The bare facts are simple enough:
“Phil returns to the lineup this week in South Africa!”
reads the announcement from his team. But what strikes me most is what’s not being said. A six-time major champion doesn’t vanish for nearly eight months over something routine. The fact that Mickelson felt compelled to be physically present with his wife Amy for an unspecified family health matter tells you everything you need to know about his priorities—and nothing about what actually happened.
And honestly? I respect the privacy. In my three decades around professional golf, I’ve watched enough players’ families navigate difficult times to know that discretion isn’t evasion. It’s dignity.
The Timing Question Nobody’s Asked
What fascinates me more is the when of his return. Missing four consecutive LIV events—Riyadh, Adelaide, Hong Kong, and Singapore—represents a significant chunk of the 2026 season. But then, conveniently, he’s back just in time for the final prep event before Augusta. Some might call that strategic. I call it telling.
At 55 years old, Phil isn’t playing 50 events a year like he did in his prime. He’s cherry-picking. And with the Masters coming April 9th, he’s picking the event that matters most to him. That’s not the action of someone desperately clawing back relevance—that’s the calculation of a player who still believes he has something left to prove at Augusta.
Having caddied for Tom Lehman back in the ’90s, I learned that champions think differently about major championships. They don’t lose that hunger; they just get more selective about where they spend their energy. Phil’s return timing suggests his appetite for Augusta is very much intact.
The Elephant in the Room: Last Year’s Performance
Here’s what concerns me, though. Mickelson’s 2025 major championship performance was genuinely rough. He missed the cut in three of four majors. At the Masters specifically—the place where he’s won three times—he failed to make the weekend. At Royal Portrush for The Open, he finished tied 56th. His LIV form wasn’t much better either, with his best finish in his final six events that year being tied 23rd.
That’s not a slump. That’s a structural problem.
The question isn’t whether Phil can still compete at Augusta. The question is whether seven months away, at 55, rebuilds that competitive edge or dulls it further. I’ve seen both happen. I’ve watched senior players return from injury or personal matters and play inspired golf. I’ve also watched the ring get heavier.

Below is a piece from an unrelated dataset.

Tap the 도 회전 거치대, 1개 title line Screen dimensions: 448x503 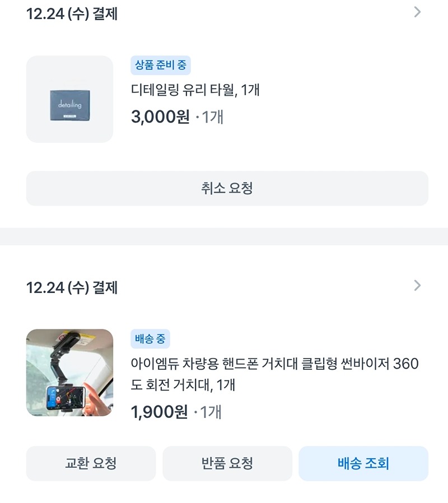pyautogui.click(x=183, y=385)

Context Matters: The LIV Turbulence
Phil’s absence came at perhaps the worst possible moment for LIV Golf. While he was away tending to his family, Brooks Koepka and Patrick Reed—major names—were publicly rejecting the Saudi-backed circuit. Reed even has to work his way back through the DP World Tour before returning to the PGA Tour. That’s not a tiny story. That’s a hemorrhage.

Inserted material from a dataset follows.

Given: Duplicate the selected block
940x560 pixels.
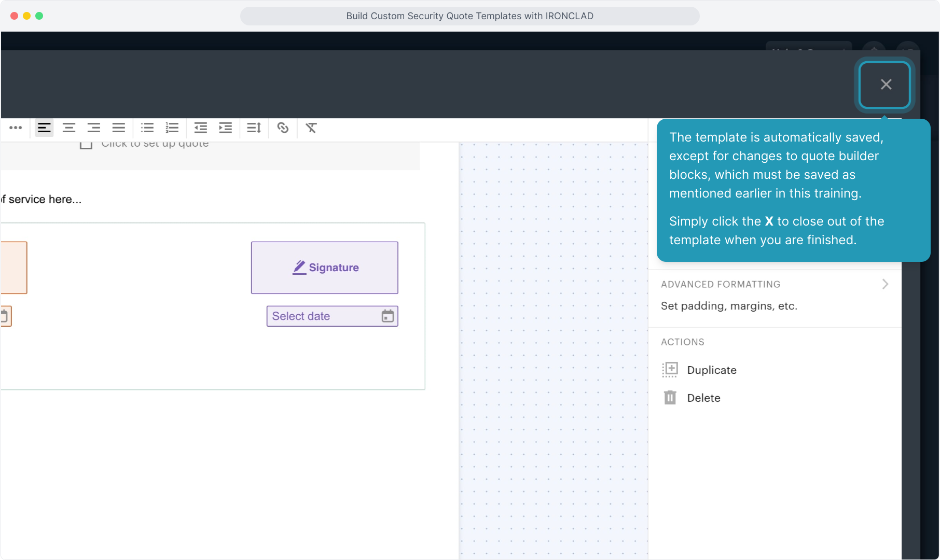Looking at the screenshot, I should coord(711,370).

For a tour already fighting an image battle, losing established players while one of your marquee attractions goes dark for seven months? That’s a rough stretch. Phil’s return helps stop the bleeding, but it doesn’t heal the wound. His performance in South Africa and, more importantly, at Augusta will signal whether LIV’s veteran star power still has any gravity.
The Grand Slam Elephant Nobody Mentions
Here’s the thing that keeps me up at night about Phil’s career: he’s been tantalizingly close to golf’s Grand Slam for years. He’s won five major championships everywhere except the U.S. Open, where he’s finished second six times. The most recent runner-up finish was in 2013.
Rory McIlroy just completed the Grand Slam with his Masters victory last year, becoming only the sixth player ever to do it. For Phil—who’s arguably the most talented player to never win a U.S. Open—watching someone else cross that finish line has to sting.
But here’s my honest assessment: Phil’s never going to win the U.S. Open. The window closed years ago. What he can do is keep competing at Augusta, keep hunting major victories, and maybe—just maybe—add a fourth green jacket to his collection.
What I’m Really Watching For
When Phil tees off in South Africa this week, I won’t be checking the leaderboard just to see if he wins. I’ll be watching his swing tempo, his emotional management, the small tells that separate a player who’s mentally sharp from one who’s still in recovery mode. A seven-month layoff at 55 isn’t something you just shake off with a good night’s sleep.
If he plays reasonably well and carries that into Augusta, we might be looking at a genuinely interesting Masters narrative. If he struggles? It might signal that 2025’s difficulties weren’t just a bad year—they might be the beginning of a longer decline.
Either way, Phil’s return matters. Not because of the official announcement. But because of what his performances—or lack thereof—will actually tell us about whether he’s really back, or just going through the motions.